In this article, you'll learn:
- How to analyze lease data and space utilization for optimization.
- Methods to compare and benchmark space performance.
- Strategies for managing lease expirations, negotiations, and exits.
- The importance of tenant representatives in the optimization process.
Commercial real estate optimization is both a process and a way of doing business. It spans multiple disciplines but has two primary goals -- lowering your overall occupancy cost while also improving the productivity of your company's space.
The first step in the process is to conduct a detailed analysis of your company's entire portfolio. The analysis starts by looking at basic lease data like rents, CAMs, utility and other costs, and space sizes. A careful date analysis, spanning commencement, anniversary, expiration and option dates also follows.
Once the lease information has been captured -- usually in an abstract -- the analysis continues to look at the utilization and efficiency of the space. Depending on the type of space, the analysis could look at metrics like sales per square foot, cube utilization or employees or workspaces per square foot.
When your business calculates all of the metrics for every space, you are in position to start the process of commercial real estate optimization for your company. To do this, you look carefully at each space compared to your entire portfolio of similar spaces and compared to each space individually. Spaces that outperform the norm become benchmarks, while those that under perform receive further scrutiny to see if they can be improved or if your company needs to look into making more drastic changes.
At this point in the commercial real estate optimization process, you should have a list of spaces to keep and spaces to either renegotiate, shrink or exit. Your list of expiration dates and option dates comes into play. For spaces that are coming up soon, either notify your landlord that you want to exercise your option, or them them know that you plan to vacate.

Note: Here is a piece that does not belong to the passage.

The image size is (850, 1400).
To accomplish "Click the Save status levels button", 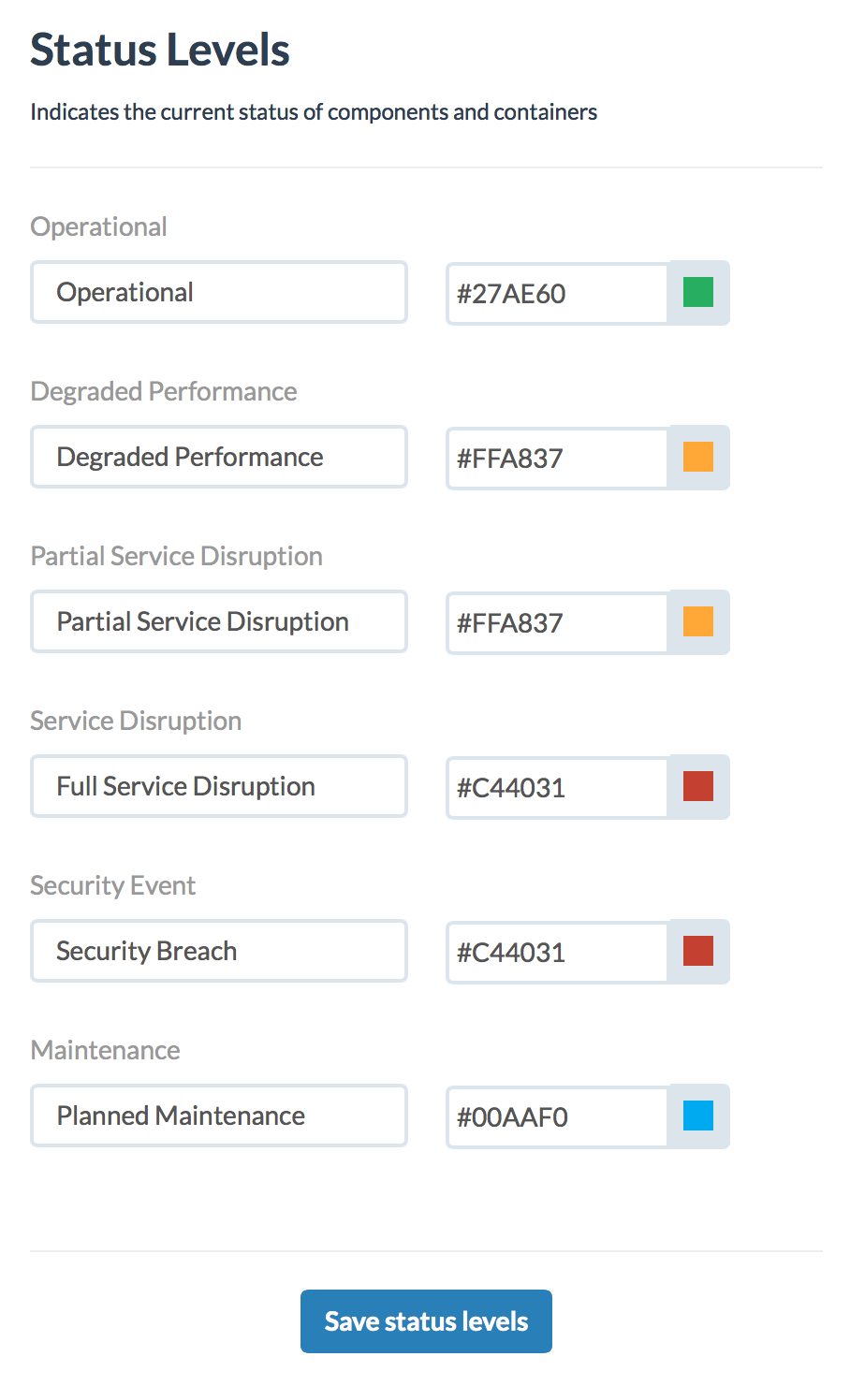I will [x=426, y=1320].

When you have a space that you want to leave and that has a long term lease, the process gets more complicated. You will usually have to find a way to shrink it with the landlord's permission, buy the lease out, sublease it or hold on to it and absorb the cost. Many of these possibilities carry complexity.
The commercial real estate optimization process takes an entire team of professionals to complete. Your internal accounting or corporate real estate team, working with commercial real estate optimization software, can usually collect the data and calculate the metrics. Decision making and execution could go as high as your C-suite and may also involve in-house or outside counsel.
No commercial real estate optimization campaign is complete without outside help from a tenant representative. He can help you look at your company's portfolio and its performance in the context of the surrounding commercial real estate world. In addition, if your company decides to make changes, he can advise you as to the best strategies to use, then execute in the market for you.